When filtering for
table.c.column == foo_string, if
foo_string contains a NUL (
\x00) character, the string comparison stops just before the first NULL byte. That is,
.where(table.c.column == 'foo') and
.where(table.c.column == 'foo\x00bar') return identical result sets. This happens with Postgres and the postgresql dialect.
This is surprising behavior because it means that the returned rows do not satisfy the invariant I would expect, that
row.column == foo_string. It also has the potential to cause security vulnerabilities if the programmer assumes that
foo_string has passed some kind of validation because it matched a database row.

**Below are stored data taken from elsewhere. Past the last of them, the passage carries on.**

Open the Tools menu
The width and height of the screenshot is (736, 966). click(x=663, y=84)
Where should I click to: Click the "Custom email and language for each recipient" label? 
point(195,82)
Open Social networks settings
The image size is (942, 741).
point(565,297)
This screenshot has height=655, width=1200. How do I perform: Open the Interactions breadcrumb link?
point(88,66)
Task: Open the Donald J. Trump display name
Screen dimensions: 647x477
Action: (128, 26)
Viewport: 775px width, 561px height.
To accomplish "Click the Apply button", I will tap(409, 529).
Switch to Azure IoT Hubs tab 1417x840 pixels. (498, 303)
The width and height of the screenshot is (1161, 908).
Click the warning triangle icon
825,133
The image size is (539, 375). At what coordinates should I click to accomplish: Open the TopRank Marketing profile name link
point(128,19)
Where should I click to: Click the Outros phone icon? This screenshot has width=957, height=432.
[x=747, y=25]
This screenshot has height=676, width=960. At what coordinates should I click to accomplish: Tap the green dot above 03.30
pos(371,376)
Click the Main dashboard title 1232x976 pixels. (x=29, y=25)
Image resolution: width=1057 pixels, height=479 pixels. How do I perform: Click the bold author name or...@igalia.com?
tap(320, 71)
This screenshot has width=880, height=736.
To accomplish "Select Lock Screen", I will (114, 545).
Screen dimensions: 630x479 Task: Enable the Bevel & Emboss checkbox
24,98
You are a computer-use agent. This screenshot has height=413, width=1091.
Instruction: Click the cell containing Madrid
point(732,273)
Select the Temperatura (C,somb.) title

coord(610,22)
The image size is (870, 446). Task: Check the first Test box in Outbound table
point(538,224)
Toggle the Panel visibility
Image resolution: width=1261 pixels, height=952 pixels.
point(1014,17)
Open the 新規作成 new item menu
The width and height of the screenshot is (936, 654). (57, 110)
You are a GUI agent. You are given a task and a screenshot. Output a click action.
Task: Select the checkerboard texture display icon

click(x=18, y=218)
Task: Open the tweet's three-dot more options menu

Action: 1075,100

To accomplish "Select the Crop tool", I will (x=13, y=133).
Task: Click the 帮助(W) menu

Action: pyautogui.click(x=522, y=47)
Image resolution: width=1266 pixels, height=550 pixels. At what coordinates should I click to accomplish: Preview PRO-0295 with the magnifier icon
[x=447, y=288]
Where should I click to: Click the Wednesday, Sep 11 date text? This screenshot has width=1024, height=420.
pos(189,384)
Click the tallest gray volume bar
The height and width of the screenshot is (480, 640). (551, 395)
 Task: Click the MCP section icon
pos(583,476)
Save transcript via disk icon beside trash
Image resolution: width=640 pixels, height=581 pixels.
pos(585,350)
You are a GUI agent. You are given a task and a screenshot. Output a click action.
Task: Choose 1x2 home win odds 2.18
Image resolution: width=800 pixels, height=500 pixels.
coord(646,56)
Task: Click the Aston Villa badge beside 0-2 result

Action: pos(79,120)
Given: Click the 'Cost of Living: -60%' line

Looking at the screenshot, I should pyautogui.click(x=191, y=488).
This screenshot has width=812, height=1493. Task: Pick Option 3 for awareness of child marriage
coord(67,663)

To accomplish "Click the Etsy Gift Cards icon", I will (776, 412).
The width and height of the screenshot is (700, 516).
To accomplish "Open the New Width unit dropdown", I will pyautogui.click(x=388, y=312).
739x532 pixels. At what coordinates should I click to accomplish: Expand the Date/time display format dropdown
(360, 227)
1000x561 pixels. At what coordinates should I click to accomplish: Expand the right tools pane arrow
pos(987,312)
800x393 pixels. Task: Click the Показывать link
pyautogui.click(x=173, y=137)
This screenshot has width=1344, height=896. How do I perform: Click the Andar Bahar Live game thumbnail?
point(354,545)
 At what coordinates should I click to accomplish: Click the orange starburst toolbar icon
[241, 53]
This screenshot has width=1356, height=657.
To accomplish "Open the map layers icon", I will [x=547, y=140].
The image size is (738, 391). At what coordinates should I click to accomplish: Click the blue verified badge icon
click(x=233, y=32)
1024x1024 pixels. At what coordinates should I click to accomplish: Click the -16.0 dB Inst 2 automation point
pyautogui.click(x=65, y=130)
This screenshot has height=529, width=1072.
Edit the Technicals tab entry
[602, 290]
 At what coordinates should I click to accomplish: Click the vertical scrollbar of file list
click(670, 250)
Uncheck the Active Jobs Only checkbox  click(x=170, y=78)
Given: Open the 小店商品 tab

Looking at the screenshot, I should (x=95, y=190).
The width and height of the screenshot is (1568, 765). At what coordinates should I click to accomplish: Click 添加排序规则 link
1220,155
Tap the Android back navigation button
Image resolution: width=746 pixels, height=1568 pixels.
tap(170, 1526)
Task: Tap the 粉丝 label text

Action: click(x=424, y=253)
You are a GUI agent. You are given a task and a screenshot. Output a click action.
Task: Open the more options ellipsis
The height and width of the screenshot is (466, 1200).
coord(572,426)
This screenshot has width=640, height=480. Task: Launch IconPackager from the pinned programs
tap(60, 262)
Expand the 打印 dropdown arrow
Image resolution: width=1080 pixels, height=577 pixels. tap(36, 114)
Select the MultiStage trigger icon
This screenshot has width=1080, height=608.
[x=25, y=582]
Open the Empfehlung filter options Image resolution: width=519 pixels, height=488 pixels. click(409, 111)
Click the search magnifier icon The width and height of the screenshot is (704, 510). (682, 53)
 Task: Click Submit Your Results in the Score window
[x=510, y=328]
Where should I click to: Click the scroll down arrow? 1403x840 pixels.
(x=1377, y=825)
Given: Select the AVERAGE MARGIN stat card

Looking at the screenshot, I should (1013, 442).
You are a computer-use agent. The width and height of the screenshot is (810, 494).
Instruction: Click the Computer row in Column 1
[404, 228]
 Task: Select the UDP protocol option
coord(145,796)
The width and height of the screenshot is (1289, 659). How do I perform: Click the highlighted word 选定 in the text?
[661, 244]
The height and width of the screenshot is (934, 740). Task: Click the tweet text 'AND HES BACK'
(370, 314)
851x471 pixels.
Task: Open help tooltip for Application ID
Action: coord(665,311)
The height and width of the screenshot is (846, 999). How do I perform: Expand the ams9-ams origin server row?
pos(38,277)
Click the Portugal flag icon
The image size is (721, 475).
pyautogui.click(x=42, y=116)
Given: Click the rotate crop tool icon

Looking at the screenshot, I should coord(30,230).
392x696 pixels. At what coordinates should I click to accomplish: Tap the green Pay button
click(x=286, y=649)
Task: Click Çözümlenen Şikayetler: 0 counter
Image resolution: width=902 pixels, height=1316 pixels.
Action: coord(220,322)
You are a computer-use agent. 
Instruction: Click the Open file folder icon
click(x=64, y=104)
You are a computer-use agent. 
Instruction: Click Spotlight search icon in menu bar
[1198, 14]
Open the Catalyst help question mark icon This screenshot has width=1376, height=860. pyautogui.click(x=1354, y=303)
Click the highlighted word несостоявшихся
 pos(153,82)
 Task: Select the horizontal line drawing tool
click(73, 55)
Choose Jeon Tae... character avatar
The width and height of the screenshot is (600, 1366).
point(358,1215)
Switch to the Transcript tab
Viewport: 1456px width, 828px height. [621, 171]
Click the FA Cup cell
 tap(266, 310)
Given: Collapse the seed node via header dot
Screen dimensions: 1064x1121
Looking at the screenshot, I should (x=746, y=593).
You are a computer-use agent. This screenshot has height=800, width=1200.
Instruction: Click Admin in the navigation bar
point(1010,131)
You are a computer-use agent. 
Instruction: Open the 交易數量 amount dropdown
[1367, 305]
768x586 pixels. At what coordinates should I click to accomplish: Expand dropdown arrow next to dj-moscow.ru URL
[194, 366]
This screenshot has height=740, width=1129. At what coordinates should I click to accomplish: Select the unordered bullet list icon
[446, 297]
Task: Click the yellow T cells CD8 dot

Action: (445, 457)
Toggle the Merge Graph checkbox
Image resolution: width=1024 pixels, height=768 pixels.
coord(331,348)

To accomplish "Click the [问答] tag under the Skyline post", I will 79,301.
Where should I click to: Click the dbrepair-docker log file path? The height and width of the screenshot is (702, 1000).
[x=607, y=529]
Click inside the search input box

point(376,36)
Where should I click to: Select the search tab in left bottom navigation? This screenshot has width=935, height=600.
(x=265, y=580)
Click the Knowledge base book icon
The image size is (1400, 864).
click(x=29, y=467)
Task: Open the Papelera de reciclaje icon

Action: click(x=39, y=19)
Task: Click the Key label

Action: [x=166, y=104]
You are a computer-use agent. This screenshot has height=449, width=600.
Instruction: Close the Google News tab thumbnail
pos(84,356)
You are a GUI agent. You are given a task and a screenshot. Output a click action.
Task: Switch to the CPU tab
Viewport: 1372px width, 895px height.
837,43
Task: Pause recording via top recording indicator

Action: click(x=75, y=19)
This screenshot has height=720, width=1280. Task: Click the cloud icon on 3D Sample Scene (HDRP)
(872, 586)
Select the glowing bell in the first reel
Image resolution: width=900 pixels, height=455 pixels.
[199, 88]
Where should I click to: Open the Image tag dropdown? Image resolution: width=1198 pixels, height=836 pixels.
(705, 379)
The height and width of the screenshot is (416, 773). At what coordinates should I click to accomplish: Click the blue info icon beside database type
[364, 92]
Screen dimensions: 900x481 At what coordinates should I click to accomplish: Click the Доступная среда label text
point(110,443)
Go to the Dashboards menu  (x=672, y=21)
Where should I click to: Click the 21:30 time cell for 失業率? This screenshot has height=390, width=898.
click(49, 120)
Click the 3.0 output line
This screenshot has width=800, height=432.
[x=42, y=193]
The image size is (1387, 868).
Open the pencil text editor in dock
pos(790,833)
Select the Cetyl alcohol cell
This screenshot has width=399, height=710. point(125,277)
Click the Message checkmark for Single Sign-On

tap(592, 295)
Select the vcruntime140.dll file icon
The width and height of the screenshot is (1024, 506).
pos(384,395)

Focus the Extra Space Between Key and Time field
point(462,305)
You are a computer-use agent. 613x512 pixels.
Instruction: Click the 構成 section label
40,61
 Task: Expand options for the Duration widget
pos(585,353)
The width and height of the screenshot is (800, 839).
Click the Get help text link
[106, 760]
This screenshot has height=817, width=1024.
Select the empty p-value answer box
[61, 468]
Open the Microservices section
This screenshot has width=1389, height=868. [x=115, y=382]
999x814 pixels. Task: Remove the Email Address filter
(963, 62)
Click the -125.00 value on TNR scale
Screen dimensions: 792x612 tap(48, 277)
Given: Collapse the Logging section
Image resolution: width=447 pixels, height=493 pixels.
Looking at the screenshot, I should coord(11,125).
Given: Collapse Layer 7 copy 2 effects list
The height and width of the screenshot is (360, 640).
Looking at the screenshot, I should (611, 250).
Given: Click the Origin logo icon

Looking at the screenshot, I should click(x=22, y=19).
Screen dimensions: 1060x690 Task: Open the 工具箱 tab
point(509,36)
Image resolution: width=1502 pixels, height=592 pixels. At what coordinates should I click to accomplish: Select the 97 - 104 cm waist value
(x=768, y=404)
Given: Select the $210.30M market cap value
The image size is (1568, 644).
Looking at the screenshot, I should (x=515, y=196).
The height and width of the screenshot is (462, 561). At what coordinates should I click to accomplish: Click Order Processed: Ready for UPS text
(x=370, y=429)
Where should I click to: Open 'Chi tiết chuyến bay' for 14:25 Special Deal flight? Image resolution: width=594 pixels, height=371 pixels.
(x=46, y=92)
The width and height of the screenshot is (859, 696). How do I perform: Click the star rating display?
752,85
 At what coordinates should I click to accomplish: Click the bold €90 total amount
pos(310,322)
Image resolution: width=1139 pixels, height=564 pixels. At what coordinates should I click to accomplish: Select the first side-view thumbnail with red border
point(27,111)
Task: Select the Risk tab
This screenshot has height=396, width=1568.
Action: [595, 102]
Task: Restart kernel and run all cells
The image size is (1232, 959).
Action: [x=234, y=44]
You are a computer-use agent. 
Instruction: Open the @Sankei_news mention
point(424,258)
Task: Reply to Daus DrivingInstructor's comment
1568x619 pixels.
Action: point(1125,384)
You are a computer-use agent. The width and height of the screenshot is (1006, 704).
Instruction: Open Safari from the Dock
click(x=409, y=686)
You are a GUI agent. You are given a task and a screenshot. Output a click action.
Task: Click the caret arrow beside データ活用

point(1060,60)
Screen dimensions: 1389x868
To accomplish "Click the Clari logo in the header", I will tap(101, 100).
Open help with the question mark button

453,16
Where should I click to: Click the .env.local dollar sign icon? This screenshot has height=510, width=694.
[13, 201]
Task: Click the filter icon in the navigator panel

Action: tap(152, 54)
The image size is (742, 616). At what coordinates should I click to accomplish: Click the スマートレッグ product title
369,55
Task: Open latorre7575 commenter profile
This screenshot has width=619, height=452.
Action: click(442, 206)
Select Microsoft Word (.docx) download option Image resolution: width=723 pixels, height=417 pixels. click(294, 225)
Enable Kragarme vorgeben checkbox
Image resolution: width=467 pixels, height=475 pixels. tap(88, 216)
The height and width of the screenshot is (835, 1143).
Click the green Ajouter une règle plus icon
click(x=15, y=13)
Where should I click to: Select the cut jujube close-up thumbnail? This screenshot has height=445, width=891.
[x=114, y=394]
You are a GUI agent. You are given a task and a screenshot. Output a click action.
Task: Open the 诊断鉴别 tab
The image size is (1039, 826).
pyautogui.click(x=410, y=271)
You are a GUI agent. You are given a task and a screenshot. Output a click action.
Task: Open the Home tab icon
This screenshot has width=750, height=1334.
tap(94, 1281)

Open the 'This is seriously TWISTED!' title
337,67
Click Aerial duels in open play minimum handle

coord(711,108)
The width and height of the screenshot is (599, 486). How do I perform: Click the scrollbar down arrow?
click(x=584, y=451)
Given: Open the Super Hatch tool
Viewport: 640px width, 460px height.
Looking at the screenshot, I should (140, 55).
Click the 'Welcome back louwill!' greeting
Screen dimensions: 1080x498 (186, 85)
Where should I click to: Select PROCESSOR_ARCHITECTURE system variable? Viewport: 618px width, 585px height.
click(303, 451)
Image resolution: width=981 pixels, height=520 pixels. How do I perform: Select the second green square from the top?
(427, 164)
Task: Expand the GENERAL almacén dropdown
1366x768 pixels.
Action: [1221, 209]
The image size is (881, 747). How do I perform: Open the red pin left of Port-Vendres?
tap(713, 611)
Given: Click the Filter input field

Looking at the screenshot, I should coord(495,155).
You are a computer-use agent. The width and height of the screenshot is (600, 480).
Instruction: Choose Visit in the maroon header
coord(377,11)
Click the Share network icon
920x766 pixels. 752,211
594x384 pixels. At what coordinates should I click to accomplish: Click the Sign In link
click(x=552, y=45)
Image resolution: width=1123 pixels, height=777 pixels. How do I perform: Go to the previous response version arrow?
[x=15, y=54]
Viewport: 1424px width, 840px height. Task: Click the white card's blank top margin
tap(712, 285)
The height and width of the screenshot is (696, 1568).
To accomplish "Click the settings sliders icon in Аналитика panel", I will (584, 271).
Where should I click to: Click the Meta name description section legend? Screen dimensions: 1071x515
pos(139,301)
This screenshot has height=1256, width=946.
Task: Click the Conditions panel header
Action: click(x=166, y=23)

Attached is a MCVE, and here is its output on my system:
% createdb nullbytes; python sqla_null.py createdb: database creation failed: ERROR: database "nullbytes" already exists Python: 3.5.1 (default, Dec 7 2015, 21:59:08) [GCC 4.2.1 Compatible Apple LLVM 7.0.0 (clang-700.1.76)] SQLAlchemy: 1.0.12 Postgres: PostgreSQL 9.4.4 on x86_64-apple-darwin14.3.0, compiled by Apple LLVM version 6.1.0 (clang-602.0.53) (based on LLVM 3.6.0svn), 64-bit 'firstname.lastname@example.org' == 'email@example.com\x00 huh??'
I would expect the output not to include the last line (because the result set of the query should be empty).